The Identity Theft Assistance Center spares victims the hassle of contacting creditors individually and repeatedly having to prove their identity. By creating a rapid-response system, the center shortens the time thieves have to operate and builds evidence that can be used against them in court.

The Financial Services Roundtable, a group of large financial institutions, will make permanent its Identity Theft Assistance Center, which provides free assistance to victims. The center had been operating on a pilot basis since August, during which time it claims to have helped restore the identities of 700 people. The center is funded by participating banks and operated by Intersections Inc., a provider of bank-branded ID-theft-protection services.

One form of identity theft is the creation of a fraudulent account under the victim's name or the takeover of an existing account. Unlike cases involving stolen credit cards, ID-theft cases are more difficult to resolve and cause greater damage. One of the 700 ID-theft cases handled by the center resulted in $40,000 in fraudulent purchases, only half of which were recovered, says Steve Bartlett, president and CEO of the Financial Services Roundtable.

Identity theft has captured the attention of banks, consumers, and legislators. On Tuesday, LexisNexis said an investigation of its Seisint unit showed that 280,000 individuals might have had their Social Security or driver's license numbers stolen, in addition to the 30,000 it had previously reported.

Consumers who suspect they've been ID theft victims are referred to the center by their bank. The center asks the consumer to fill out an affidavit and begins monitoring the consumer's credit reports.
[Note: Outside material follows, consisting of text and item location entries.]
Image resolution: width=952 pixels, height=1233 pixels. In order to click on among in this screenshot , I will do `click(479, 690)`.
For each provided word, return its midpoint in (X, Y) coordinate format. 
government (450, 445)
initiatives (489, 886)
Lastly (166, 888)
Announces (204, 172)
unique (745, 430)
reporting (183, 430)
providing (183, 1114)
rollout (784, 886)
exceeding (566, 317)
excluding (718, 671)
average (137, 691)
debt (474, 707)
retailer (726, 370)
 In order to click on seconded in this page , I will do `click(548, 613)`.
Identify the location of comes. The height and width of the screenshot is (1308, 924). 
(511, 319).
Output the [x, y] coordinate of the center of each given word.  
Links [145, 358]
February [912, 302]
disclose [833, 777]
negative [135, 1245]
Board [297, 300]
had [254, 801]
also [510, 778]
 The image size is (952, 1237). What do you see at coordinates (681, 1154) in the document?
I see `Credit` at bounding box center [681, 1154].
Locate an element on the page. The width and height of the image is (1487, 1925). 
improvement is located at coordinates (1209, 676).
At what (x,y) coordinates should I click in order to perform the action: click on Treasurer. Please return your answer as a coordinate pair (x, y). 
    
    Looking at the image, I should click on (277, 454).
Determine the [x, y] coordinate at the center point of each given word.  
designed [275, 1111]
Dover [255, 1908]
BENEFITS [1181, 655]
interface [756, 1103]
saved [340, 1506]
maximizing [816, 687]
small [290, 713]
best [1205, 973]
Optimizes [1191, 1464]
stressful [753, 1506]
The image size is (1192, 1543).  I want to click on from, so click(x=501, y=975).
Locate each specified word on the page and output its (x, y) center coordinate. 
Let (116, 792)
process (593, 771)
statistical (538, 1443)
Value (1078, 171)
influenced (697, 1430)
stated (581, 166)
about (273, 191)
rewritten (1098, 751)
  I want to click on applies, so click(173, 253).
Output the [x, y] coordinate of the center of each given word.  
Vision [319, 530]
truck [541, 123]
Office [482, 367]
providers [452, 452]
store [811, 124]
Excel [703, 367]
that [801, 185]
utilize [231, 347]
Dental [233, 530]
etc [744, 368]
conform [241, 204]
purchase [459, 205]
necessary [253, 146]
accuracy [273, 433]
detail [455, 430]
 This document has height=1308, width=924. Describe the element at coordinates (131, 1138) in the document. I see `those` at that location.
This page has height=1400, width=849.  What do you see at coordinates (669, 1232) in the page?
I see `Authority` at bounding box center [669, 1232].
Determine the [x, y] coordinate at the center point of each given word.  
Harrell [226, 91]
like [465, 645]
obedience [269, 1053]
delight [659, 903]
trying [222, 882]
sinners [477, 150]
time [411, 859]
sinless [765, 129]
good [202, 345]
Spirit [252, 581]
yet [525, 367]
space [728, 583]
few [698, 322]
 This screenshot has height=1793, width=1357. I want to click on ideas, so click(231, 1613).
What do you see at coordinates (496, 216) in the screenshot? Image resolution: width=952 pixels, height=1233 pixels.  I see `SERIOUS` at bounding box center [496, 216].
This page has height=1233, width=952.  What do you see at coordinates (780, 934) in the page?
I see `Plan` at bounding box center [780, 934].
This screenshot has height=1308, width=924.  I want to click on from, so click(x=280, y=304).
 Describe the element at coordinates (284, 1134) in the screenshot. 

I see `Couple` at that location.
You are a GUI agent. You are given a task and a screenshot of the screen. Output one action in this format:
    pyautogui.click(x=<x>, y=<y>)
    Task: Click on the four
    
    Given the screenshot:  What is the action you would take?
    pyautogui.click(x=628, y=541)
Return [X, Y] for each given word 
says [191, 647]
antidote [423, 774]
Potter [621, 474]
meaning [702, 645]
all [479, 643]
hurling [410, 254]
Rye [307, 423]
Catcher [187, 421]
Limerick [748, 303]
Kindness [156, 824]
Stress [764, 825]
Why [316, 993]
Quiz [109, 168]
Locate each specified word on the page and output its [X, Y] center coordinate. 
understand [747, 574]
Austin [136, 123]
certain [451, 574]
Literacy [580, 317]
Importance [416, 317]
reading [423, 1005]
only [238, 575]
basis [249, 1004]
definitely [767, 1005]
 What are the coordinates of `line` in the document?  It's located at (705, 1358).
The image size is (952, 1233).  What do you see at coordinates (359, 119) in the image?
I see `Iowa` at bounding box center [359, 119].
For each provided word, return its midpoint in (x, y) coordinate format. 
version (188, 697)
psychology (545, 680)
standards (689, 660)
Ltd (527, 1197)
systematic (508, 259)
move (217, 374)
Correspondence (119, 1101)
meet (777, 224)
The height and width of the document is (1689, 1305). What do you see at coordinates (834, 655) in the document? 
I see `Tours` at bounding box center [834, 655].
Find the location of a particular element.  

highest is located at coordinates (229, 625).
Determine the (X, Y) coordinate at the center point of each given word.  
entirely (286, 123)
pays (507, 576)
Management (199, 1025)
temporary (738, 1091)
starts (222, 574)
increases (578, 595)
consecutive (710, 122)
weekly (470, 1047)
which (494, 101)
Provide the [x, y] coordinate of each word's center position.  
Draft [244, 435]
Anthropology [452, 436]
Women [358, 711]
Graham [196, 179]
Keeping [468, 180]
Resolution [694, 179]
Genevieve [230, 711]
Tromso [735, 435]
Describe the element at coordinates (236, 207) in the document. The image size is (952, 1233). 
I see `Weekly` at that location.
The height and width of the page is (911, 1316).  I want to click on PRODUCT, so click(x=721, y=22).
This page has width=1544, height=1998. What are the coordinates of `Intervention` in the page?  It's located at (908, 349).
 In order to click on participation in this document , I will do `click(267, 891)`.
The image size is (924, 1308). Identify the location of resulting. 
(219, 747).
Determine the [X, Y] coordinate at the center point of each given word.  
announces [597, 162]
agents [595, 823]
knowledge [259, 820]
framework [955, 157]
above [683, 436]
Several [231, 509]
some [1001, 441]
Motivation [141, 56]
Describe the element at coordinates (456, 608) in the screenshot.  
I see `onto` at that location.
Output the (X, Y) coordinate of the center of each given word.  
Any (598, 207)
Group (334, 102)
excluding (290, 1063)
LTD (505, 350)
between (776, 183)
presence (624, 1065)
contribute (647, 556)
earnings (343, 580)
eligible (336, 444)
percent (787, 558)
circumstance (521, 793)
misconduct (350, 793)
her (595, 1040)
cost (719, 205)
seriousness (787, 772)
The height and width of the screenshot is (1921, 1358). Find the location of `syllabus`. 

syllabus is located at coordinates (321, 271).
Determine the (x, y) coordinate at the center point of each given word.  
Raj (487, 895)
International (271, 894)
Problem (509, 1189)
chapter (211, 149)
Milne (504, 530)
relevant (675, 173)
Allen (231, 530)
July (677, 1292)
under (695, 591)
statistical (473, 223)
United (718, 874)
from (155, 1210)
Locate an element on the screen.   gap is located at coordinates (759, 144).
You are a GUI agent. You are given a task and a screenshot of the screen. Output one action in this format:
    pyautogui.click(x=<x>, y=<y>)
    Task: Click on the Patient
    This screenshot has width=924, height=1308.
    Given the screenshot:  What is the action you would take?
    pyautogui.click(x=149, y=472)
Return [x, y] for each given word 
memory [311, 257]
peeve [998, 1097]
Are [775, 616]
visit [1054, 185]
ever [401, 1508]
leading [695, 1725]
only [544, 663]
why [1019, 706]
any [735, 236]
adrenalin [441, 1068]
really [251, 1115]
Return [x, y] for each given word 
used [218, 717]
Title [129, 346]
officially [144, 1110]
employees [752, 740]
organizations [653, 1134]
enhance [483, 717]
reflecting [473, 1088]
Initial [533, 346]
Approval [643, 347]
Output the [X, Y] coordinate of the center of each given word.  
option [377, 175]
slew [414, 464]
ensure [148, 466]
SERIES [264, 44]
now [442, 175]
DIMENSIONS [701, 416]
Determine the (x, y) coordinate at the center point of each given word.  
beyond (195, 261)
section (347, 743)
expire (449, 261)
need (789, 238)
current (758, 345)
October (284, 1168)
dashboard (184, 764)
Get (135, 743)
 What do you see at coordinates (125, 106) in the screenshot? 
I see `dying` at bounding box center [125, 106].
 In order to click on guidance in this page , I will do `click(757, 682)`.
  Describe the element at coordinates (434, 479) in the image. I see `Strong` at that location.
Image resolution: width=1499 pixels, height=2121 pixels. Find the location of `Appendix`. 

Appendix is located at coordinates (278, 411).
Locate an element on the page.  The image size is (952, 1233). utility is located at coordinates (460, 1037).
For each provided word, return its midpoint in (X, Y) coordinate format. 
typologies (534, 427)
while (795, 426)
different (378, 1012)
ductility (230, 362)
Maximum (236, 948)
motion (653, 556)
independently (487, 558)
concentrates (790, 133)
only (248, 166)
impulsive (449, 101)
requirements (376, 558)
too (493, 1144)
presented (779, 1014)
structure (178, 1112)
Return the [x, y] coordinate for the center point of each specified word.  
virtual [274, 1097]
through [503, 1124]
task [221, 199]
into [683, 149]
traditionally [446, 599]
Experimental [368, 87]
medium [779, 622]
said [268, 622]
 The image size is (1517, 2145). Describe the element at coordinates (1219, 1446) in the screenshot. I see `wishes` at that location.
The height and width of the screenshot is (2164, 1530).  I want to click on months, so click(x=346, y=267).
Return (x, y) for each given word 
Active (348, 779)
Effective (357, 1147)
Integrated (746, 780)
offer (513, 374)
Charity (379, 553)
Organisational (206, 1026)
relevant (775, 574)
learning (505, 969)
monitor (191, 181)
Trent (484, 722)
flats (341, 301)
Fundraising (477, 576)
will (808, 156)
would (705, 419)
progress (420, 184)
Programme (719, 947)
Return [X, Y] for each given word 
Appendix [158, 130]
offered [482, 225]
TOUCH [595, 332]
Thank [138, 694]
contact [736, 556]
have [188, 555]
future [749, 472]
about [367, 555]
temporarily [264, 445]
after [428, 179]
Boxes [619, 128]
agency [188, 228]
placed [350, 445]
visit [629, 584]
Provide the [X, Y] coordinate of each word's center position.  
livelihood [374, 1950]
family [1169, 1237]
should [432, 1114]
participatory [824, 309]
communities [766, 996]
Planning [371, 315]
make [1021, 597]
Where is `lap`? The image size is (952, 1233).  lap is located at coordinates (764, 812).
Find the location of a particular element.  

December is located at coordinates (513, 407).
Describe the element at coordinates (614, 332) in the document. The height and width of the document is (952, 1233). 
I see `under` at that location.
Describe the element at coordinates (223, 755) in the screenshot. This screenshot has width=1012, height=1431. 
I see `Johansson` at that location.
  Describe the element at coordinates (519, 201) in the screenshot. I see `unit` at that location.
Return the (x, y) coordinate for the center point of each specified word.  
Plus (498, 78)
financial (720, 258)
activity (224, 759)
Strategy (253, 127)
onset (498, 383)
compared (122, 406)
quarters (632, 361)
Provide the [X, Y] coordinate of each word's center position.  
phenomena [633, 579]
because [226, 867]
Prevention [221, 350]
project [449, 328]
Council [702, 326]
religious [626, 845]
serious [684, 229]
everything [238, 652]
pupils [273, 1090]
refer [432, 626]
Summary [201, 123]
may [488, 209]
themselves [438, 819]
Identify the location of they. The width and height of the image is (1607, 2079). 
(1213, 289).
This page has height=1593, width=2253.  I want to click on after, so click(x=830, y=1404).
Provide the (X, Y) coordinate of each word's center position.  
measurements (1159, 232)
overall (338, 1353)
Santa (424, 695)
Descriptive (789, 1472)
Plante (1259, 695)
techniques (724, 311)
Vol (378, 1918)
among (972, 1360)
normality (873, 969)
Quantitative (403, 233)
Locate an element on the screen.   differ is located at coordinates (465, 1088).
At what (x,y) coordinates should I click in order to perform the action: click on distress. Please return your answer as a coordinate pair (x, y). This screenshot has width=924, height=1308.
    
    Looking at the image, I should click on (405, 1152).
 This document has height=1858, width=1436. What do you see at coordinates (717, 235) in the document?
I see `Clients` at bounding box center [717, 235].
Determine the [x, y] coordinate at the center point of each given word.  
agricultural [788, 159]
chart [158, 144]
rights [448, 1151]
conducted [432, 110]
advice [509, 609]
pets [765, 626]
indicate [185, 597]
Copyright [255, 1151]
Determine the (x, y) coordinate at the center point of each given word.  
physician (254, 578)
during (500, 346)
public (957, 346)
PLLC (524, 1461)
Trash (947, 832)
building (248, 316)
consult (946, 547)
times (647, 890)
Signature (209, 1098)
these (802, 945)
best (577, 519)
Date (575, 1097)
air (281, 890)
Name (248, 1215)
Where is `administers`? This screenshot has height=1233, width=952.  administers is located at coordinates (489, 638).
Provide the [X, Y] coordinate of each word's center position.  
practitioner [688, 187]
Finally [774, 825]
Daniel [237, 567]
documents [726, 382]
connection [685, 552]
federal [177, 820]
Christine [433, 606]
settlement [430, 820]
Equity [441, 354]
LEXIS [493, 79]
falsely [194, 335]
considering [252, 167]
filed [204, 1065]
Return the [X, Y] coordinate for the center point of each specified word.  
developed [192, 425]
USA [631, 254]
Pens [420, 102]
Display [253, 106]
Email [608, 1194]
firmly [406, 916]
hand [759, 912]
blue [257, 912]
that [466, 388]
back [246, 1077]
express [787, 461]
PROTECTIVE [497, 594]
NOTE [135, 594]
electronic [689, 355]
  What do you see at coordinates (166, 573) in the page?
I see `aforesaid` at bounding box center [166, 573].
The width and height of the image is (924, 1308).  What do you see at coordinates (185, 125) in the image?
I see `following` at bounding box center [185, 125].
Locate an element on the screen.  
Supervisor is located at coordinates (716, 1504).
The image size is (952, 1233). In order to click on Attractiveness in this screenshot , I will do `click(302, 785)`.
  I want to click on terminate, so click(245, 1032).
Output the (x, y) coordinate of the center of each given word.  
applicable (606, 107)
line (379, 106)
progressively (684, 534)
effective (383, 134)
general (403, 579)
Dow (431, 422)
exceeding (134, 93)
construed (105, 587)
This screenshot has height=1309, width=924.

It alerts creditors with whom fraudulent accounts appear to have been opened, as well as credit bureaus and law-enforcement authorities. Finally, it logs the incident in its database of known ID-theft cases and perpetrators.

The center spares victims the hassle of contacting creditors individually and repeatedly having to prove their identity. "Once they contact the center, they only have to tell their story once," Bartlett says. By creating a rapid-response system, the center shortens the time thieves have to operate and builds evidence that can be used against them in court, he says.

It takes on average of two to three weeks from the time a victim contacts the center until the victim's credit history has been restored, Bartlett says. The center is looking to shorten that to two to three days through process improvements, such as allowing victims to complete affidavits over the phone instead of by mail, he says.

The public can't contact the center directly; if consumers suspect they've been fraud victims, they contact their banks, which provide them with a toll-free number for the center.